Like Leveson, Cameron calls for an hilariously oxymoronic system of “independent self-regulation”, not seeming to realise that, if regulation of the press is independent of the press, it isn’t self-regulation.

And the appointments panel that would decide who sits on Cameron’s “independent self-regulatory body” would “contain a substantial majority of members who are demonstrably independent of the press”. That is, the press would be overseen by outsiders; by, one imagines, those civil-society do-gooders who love wrapping things in red tape.

The new body would decide if there was a “sufficient public interest justification” for the invasion of a complaining individual’s privacy. Quite how it would tap into the minds of us, the public, and work out what we’re interested in, is not revealed. It seems the democratic-sounding tag “public interest” would be exploited to enforce a top-down view of what constitutes Acceptable Journalism.

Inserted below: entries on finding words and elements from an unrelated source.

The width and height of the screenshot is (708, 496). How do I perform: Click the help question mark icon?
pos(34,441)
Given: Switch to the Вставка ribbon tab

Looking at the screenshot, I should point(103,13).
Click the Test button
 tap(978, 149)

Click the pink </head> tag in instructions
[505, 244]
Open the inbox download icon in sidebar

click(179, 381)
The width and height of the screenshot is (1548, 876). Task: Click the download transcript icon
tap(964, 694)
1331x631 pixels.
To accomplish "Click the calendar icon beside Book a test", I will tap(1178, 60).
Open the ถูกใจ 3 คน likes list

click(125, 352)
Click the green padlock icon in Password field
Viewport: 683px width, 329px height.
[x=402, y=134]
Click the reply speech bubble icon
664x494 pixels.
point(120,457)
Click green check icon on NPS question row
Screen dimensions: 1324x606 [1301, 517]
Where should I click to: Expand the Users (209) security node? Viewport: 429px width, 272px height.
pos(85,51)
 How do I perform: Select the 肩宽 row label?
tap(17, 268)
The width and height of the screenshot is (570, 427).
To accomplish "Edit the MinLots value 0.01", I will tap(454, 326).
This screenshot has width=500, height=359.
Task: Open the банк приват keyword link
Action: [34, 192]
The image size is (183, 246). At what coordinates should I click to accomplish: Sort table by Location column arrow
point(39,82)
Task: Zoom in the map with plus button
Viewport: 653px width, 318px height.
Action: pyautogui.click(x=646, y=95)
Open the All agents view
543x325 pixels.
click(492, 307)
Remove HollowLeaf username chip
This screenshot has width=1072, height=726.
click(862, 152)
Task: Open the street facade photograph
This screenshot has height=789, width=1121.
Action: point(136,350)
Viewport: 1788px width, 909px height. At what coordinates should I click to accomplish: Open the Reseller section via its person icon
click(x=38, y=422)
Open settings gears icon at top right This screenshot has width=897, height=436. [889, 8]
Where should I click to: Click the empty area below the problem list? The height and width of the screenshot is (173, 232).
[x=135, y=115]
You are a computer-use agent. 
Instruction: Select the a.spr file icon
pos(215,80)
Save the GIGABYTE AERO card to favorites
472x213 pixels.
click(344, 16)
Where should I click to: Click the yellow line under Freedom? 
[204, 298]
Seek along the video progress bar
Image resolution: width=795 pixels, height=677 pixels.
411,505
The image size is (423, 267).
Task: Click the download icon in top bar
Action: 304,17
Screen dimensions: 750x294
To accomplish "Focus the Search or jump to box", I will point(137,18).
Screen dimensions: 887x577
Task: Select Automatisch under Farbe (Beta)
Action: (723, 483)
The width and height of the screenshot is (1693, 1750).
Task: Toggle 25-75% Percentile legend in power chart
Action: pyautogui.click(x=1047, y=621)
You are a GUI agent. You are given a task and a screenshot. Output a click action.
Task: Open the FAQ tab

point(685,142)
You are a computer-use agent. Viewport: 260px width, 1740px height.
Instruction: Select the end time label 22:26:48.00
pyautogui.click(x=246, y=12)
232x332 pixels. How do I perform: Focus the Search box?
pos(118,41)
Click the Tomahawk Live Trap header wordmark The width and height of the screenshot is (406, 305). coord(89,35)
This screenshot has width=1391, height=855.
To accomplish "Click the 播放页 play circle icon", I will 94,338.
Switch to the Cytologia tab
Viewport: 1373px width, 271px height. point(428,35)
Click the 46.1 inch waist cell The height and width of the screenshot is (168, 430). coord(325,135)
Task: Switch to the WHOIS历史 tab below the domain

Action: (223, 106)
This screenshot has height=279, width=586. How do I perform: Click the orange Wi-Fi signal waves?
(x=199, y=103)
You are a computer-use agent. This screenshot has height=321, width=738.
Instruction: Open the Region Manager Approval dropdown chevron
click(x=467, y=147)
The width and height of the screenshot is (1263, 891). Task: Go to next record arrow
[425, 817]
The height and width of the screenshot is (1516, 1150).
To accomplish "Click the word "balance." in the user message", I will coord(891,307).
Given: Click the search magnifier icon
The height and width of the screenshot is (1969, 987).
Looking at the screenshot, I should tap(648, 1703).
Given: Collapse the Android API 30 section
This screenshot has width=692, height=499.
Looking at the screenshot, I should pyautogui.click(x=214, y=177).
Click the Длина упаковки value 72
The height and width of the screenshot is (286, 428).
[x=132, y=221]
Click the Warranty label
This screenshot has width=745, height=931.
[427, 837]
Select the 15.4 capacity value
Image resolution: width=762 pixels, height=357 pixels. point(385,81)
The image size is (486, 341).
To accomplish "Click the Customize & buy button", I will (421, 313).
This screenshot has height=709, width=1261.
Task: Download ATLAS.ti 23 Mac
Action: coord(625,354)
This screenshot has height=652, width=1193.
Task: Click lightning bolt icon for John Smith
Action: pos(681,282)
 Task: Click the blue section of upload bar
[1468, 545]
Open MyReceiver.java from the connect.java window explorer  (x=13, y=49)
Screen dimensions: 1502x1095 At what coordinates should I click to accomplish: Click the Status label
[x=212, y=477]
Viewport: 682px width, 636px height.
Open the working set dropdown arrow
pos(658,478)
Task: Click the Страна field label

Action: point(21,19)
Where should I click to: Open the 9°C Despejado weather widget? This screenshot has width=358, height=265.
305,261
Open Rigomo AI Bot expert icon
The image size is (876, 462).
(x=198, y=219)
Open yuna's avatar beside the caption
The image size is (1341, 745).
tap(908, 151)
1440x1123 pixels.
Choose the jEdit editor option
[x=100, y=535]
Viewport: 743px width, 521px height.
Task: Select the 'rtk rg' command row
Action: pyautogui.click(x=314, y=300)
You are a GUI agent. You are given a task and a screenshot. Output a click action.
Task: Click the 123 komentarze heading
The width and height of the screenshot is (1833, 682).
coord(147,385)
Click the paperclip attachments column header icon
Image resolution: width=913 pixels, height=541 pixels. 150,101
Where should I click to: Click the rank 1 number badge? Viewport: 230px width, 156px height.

The body could potentially force newspapers to publish material against their will. If a complainant and a paper fail to reach an agreement, the body could make the paper publish an apology, even deciding its “nature and extent”. As every serious fighter for free speech recognises, being made to publish is as illiberal as being prevented from doing so.

Any paper found to have committed a serious breach of rules could be fined £1m. That would have a terribly chilling effect on daring in the press. Who’d go after big stories if the methods required to get them could land you with a fat fine?

And it isn’t only big press players who would be watched by external pontificators. Cameron’s charter covers “websites containing news-related material”, including “gossip about celebrities”. Even blogs would be expected to sign up.

And if they don’t? Cameron has acceded to his opponents’ demands that libel courts should be able to impose exemplary damages against publications that shun this pseudo-self-regulatory circus. This would represent the licensing of the press by the backdoor, the use of extreme financial pressure to strongarm every outlet into submitting itself to the watchful eye of regulators.

Cameron is proposing to stifle the press, not liberate it. My online magazine Spiked has already said it will never sign up to a “self-regulatory” body; so has the Spectator. Others should follow suit and make Cameron’s censoriousness unworkable.

Brendan O’Neill is editor of Spiked Online.